As part of my future work building various pipelines within ADF, I have started to make notes on similarities and differences between existing tools that is used at work and Microsoft’s offering as I am aware that in the future I will more then likely be writing internal documentation (oh the joy!). Whilst doing this deep dive, I have come to love how linear and clean the different activities are laid out within the UI, but behind the clean UI and fairly simple design, is quite a powerhouse of ELTL tooling. This power is increased greatly once you realise how easy it is to integrate different services like Function and Logic apps.
Over the next few months, I am going to start to piece together and post here about solutions to problems that I come across whilst building Pipelines, as well as any useful tools and apps that I build along the way as it will be a long but fruitful journey.
Over the past few months at work, we have been hearing about the possibility that we will be moving our ETL package away from Alteryx to a Microsoft based tool. For the team that I work in, this would be a significant shift as a good 85% of our workload is made easier through the use of Alteryx with a library of Macros and flows that have been built up over the past four or five years. Due to the lack of clarity provided by the working group that was setup to assess the migration, I decided to take a bit of a look at Microsoft’s ETL offerings as I knew we would either be left on Alteryx (potentially with a heavily limited number of licenses) or thanks to some research, we would either be left with SQL Server Integration Services or Azure based tools like Azure Data Factory.

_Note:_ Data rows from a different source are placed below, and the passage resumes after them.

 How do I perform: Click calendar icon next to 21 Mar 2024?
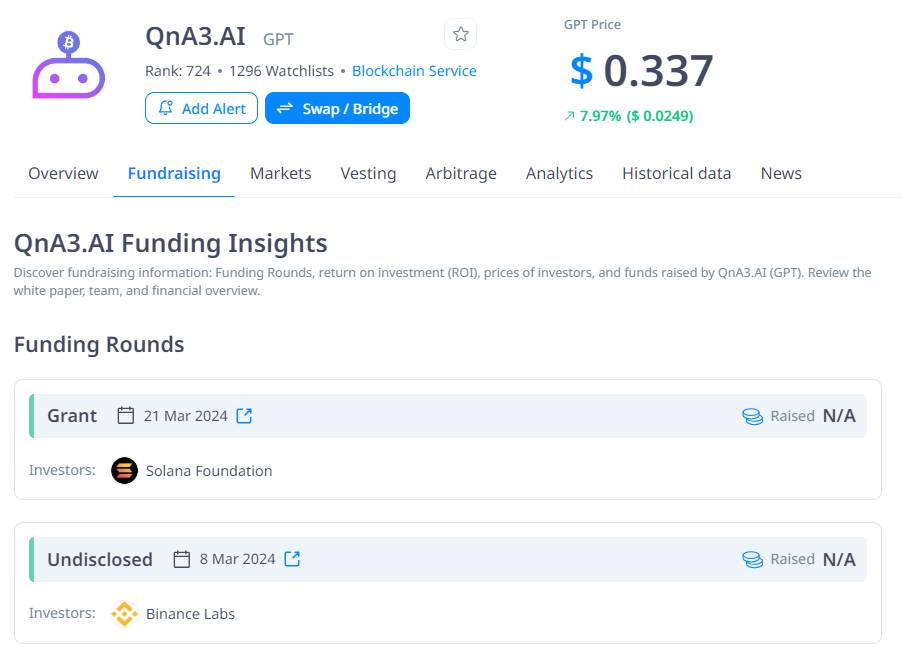point(126,416)
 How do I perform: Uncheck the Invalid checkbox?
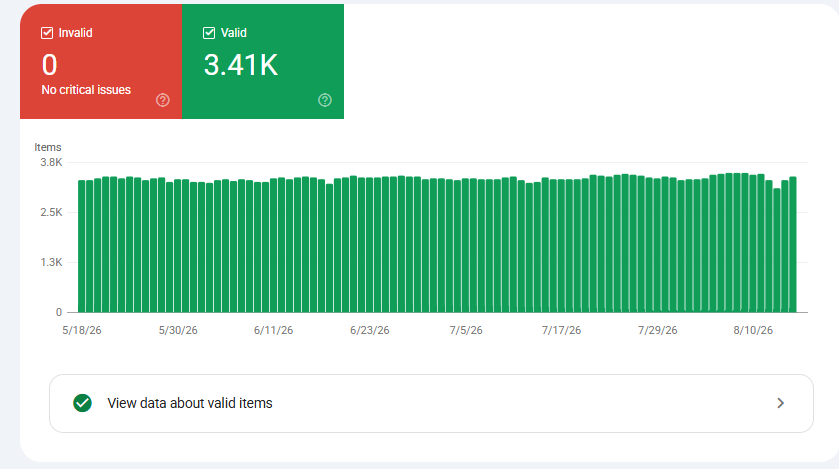click(x=47, y=33)
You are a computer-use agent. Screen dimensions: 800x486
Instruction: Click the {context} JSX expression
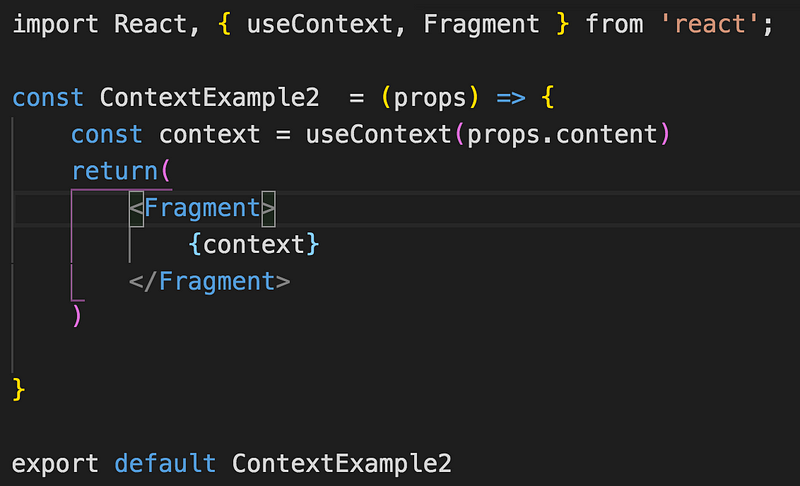click(254, 244)
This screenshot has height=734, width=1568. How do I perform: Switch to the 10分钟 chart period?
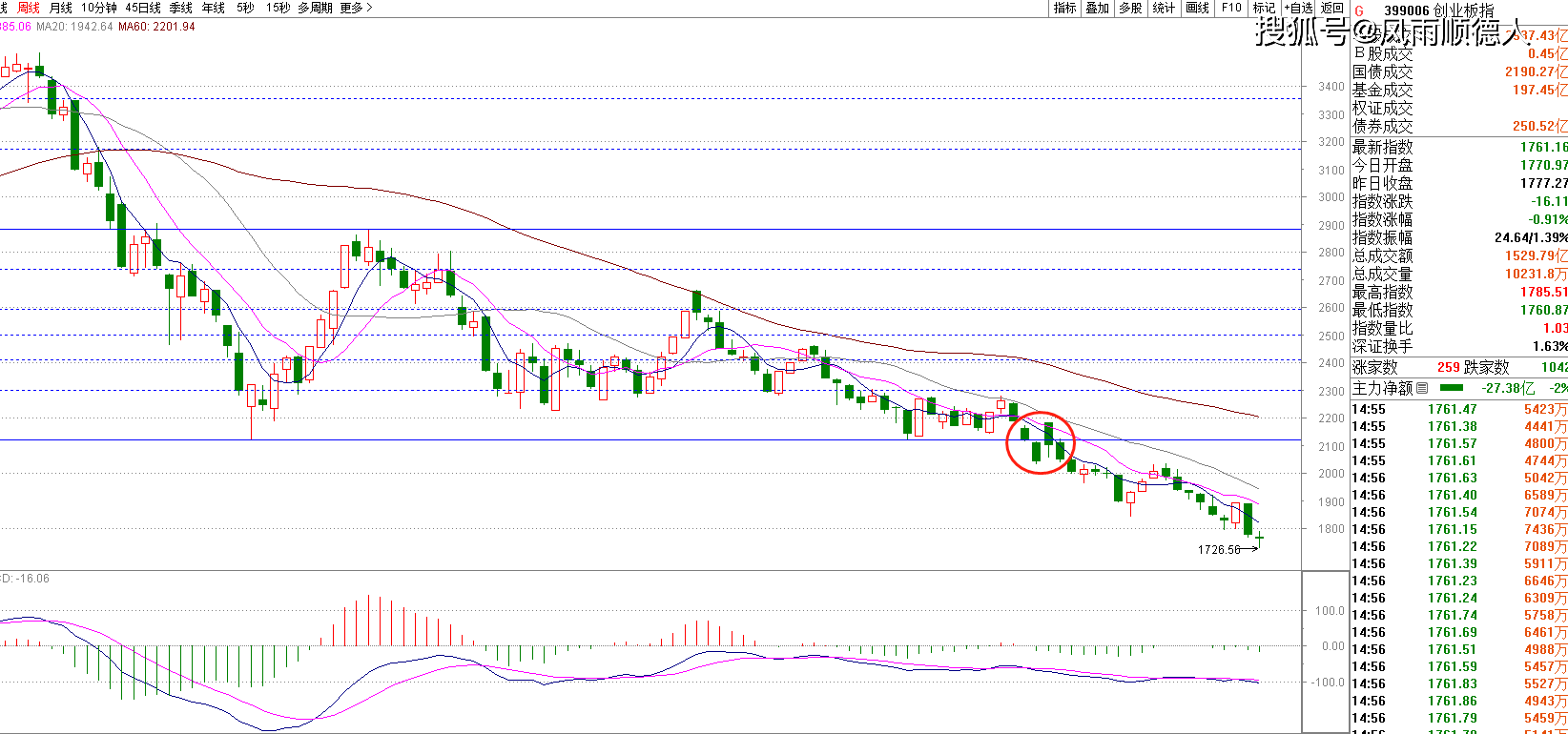pos(98,8)
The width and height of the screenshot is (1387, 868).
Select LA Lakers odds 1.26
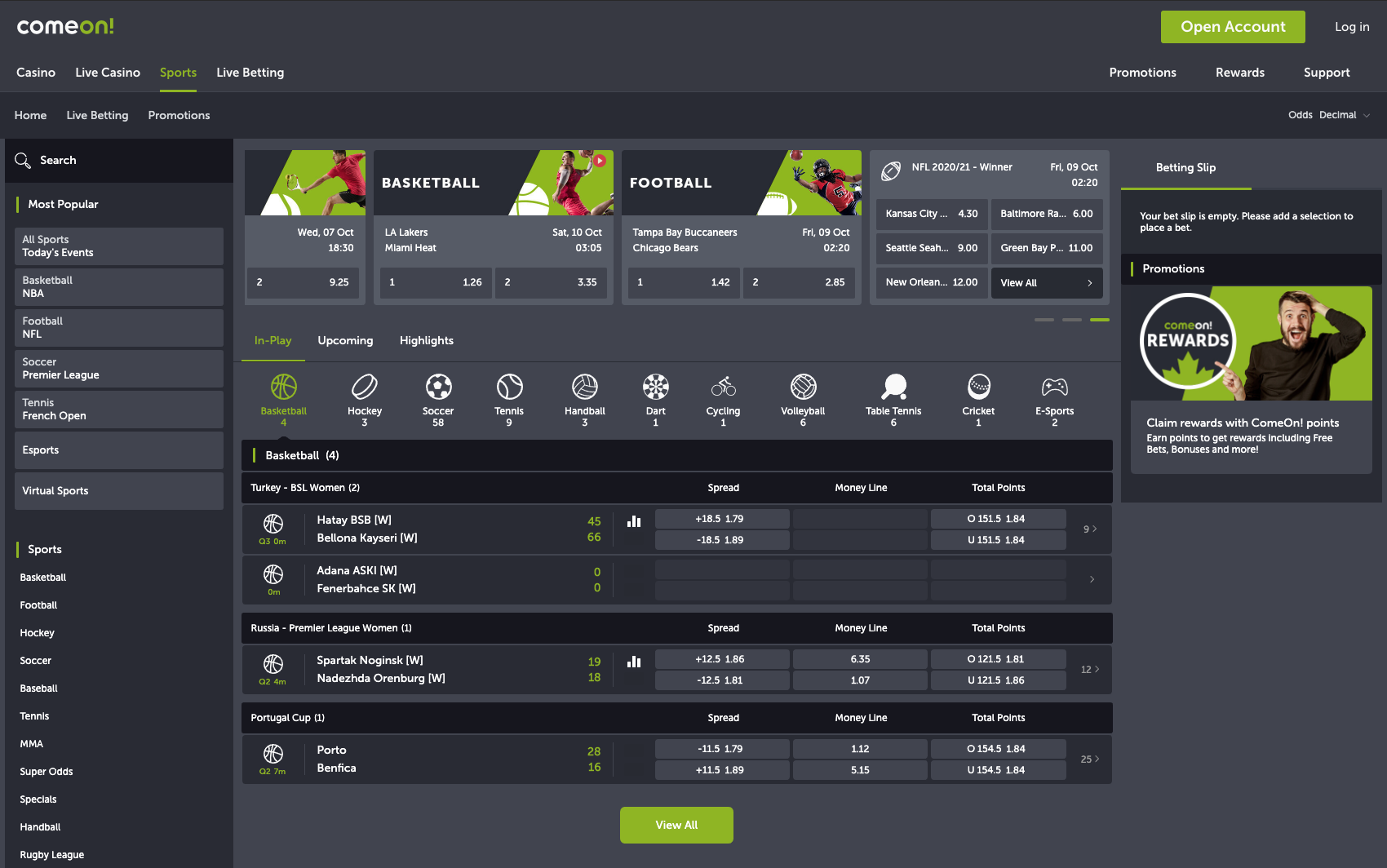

As time went on, it started to become more and more likely that Alteryx was going to be replaced due to the cost of licensing. Fortunately I had been working in SSIS by replicating several of our key data ETL flows to make sure that all the functionality we needed was available. I was hoping for SSIS partially as it meant I could work with Visual Studio at work (I am not a developer professionally, just hobby) but alas it was not meant to be, last week it was confirmed that Azure tools would be the solution that we are moving to in the near future. Unfortunately, nothing was clear around how much access we will have to Azure, what functionality we can use without having to raise support tickets, this makes the difference in how usable it will be for our team, especially in the initial replication process.
Until questions are answered and we get given access to actually work in Azure, I thought that it would be a good time to redeem the free 30 day Azure trial and start to build some workflows with dummy data that could loosely represent the core functionality of what will be needed for work. It is a bit of a win-win situation, I get to learn how to work with Azure Data Factory, Logic Apps, Databricks etc, there is no cost to me (for 30 days) and it gives me a bit of a head start at work when it comes to the understanding of how everything works. On another note, I thought that if I document my learning throughout my time with Azure, it would provide a good reason to reboot the blog and provide reference points for anyone else who wishes to start their time with Azure.